Titre original : « Intolerance: Love’s struggle throughout the ages »

IntoléranceLui :
Intolérance sortit un an après Naissance d’une Nation pour lequel Griffith s’était vu accusé d’encourager un certain racisme. Il voulu donc, en réponse, faire une vaste fresque contre l’intolérance à travers les âges en prenant quatre moments historiques et en les entremêlant pour créer des parallèles. Ce montage, habile et audacieux (mais engendrant toutefois une certaine confusion chez le spectateur), s’accélère pour devenir bien plus rapide vers le fin du film. Les quatre séquences sont inégales en importance dans le montage final, puisque celle sur la Passion du Christ est plus une simple évocation et celle sur le Massacre de la Saint-Barthélemy (par Catherine de Médicis en 1572) est globalement plus brève que les deux morceaux principaux : The Mother and the Law qui se déroule à l’époque actuelle en 1914 et Le Festin de Balthazar dans Babylone, en 539 avant J.C.

IntoléranceComme cela a toujours été souligné par les historiens du cinéma, Intolérance forme un ensemble hétéroclite et assez peu convaincant quant au fond (prôner la tolérance) mais les séquences babyloniennes restent l’un des plus grands spectacles qu’Hollywood ait pu créer de toute son histoire : Griffith utilisa un gigantesque plateau de 2 kilomètres de long avec des décors hauts comme une maison de six étages et des milliers de figurants. Le résultat est à la hauteur des moyens utilisés avec des scènes du siège de Babylone par Cyrus assez phénoménales.

Le film fut un échec commercial, du fait de ses faiblesses mais aussi parce qu’en 1917 les Etats-Unis entreront en guerre et les messages pacifiques n’auront plus beaucoup droit de cité. En 1919, pour récupérer un peu d’argent, Griffith sortira séparément The Fall of Babylon et The Mother and the Law. L’historien George Sadoul rapporte avoir vu The Mother and the Law ainsi monté seul et l’avoir trouvé d’une grande puissance alors que, intégré dans Intolérance, il est un peu écrasé par la magnificence de Babylone. Il faut d’ailleurs savoir que Griffith l’avait tourné avant même Naissance d’une Nation mais ne l’avait pas sorti, redoutant sans doute les effets de son message social (il montre la répression aveugle et sanglante d’une grève). Malgré son côté disparate, Intolérance a marqué l’histoire du cinéma, son influence sur les jeunes cinéastes russes comme Eisenstein est souvent citée. Il reste donc très intéressant à visionner presque un siècle plus tard.
Note : 4 eacute;toiles

Acteurs: Mae Marsh, Robert Harron, Constance Talmadge, Alfred Paget
Voir la fiche du film et la filmographie de D.W. Griffith sur le site imdb.com.
Voir les autres films de David W. Griffith chroniqués sur ce blog…

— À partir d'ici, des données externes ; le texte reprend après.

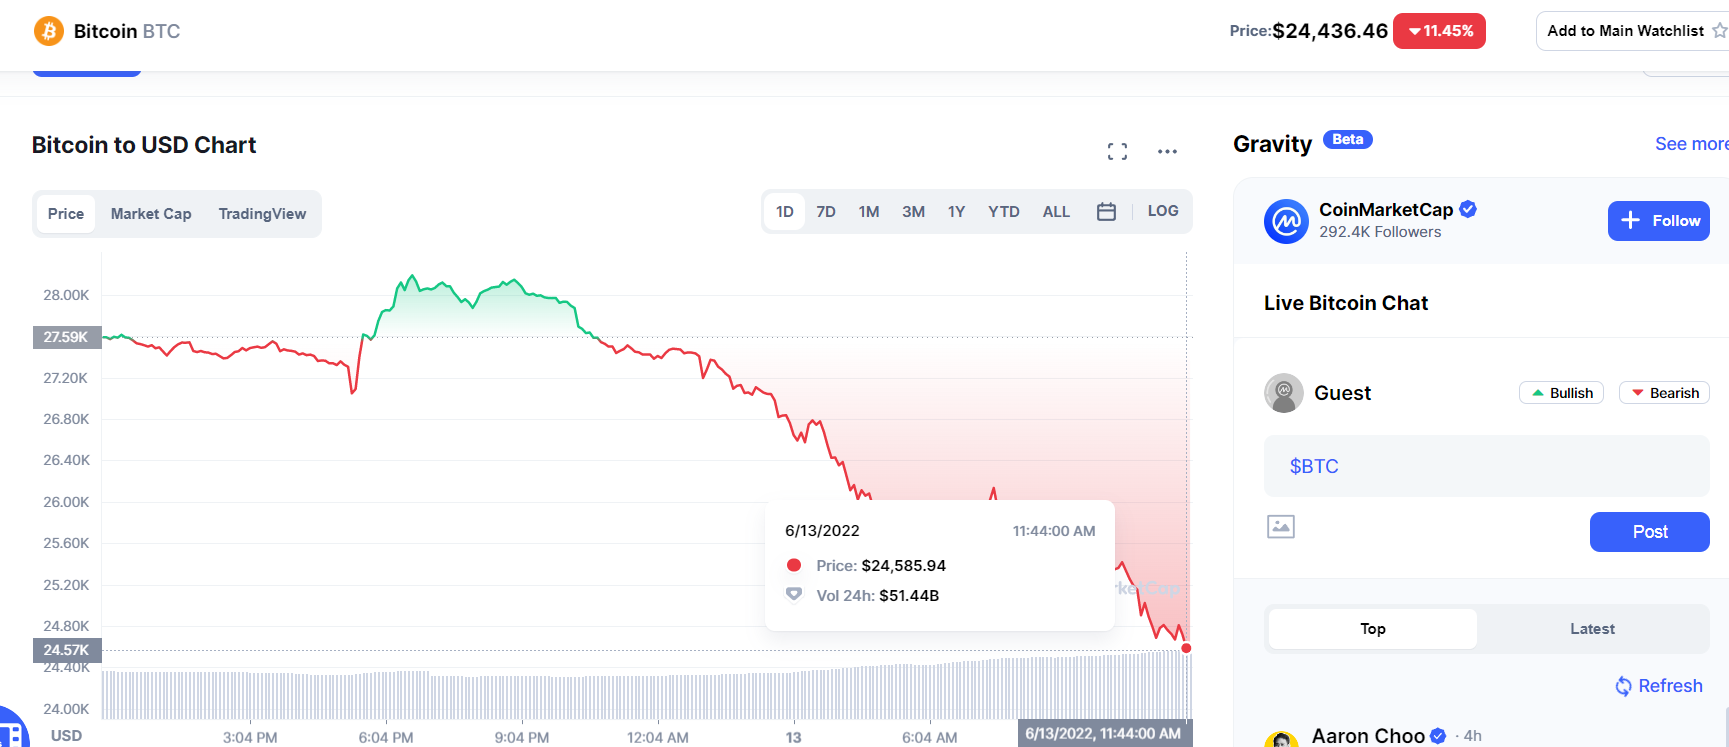
Task: Open the calendar date range picker
Action: (1106, 212)

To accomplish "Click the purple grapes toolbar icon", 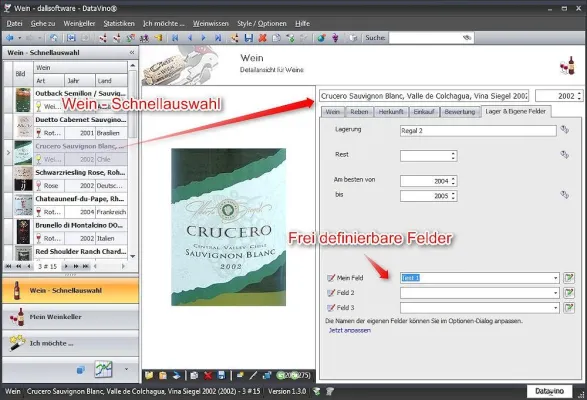I will pyautogui.click(x=335, y=38).
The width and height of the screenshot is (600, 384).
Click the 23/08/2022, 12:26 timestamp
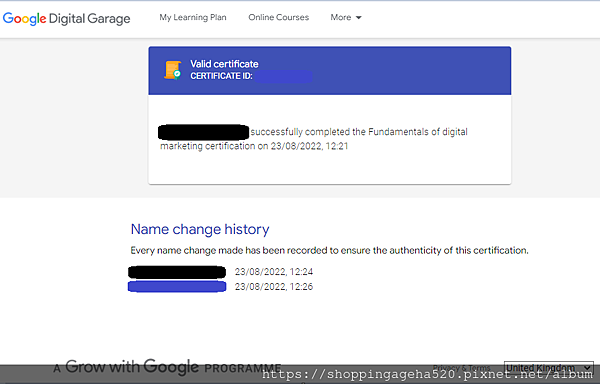pyautogui.click(x=274, y=286)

Note : Le montage initial d’Intolérance de 275 minutes a été perdu très tôt. Griffith fit des nouveaux montages pour ressortir le film en 1926 et 1933. La version que nous pouvons voir actuellement dure un peu plus de 150 minutes avec des teintures d’images un peu marquées.

Note : Dans Les trois âges (1923), Buster Keaton utilisera la même construction qu’Intolérance, plus dans un esprit de parodie que d’hommage cependant.